Mortgage lenders are seeing a long-term trend of declining credit scores in the US. Real estate analysis firm CoreLogic observed that an increase in mortgage rates is resulting in a slip of credit scores. Despite this, the firm maintains that mortgage credit quality is substantially better than it was before the Great Recession.
Credit Scores Declined 9 Points For Every 0.5% Rise In Mortgages
CoreLogic chief economist Frank Nothaft observed “Since 2009, for every one-half percentage point increase in mortgage rates, the average credit score on refinance borrowers has dipped by 9 points.” He further added he believes “this pattern will likely continue if mortgage rates move higher.”
The reason is pretty clear cut in his opinion. Nothaft explains in his report “when rates rise, applications drop off and loan officers spend more time with applicants that have less-than-perfect credit scores, require more documentation or have unique property issues.”
US Credit Scores Improved Year-Over-Year In Q1
Mortgage rates have been sliding lower this past year, and credit scores have received a slight bump up year-over-year. In the first quarter of 2016, the average credit score was 734. In the first quarter of 2017, that score jumped to 741 – an almost 1% improvement in a year. Credit scores of less than 640 also declined to less than 3% of total mortgages. This is a huge improvement compared to 2001, when this number was 25% of all mortgages. The average decline observed isn’t great, but the total market is leaps and bounds better than it used to be.

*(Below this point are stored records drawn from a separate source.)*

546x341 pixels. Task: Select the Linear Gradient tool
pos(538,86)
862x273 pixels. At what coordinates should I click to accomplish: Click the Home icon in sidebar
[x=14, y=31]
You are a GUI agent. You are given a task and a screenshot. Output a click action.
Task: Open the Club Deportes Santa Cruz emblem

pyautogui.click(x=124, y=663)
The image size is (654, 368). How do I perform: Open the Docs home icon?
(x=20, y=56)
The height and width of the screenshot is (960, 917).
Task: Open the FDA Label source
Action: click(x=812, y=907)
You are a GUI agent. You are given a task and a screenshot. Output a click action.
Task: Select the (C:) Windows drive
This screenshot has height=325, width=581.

The decline in credit quality when rates go up is an interesting trend being observed, and will lead to an interesting collision at some point. The higher rates are, the more money is being spent on servicing debt. When a significant percentage of income goes towards servicing debt, it can become more difficult to make payments. When that combines with households that have had difficulty in the past, we have a potential problem starting to brew.
While the US is seeing overall credit market improvements compared to early 2000, policy makers in countries with ultra-low rates should take note. This could be an especially big problem in countries like Canada, Australia, and New Zealand. These three countries require more frequent refinancing, since the maximum term on a fixed mortgage is only up to 5 years. This requires people that previously bought to take on higher rates as the market improves, as opposed to the US where you can lock a fixed rate for the whole term of your home.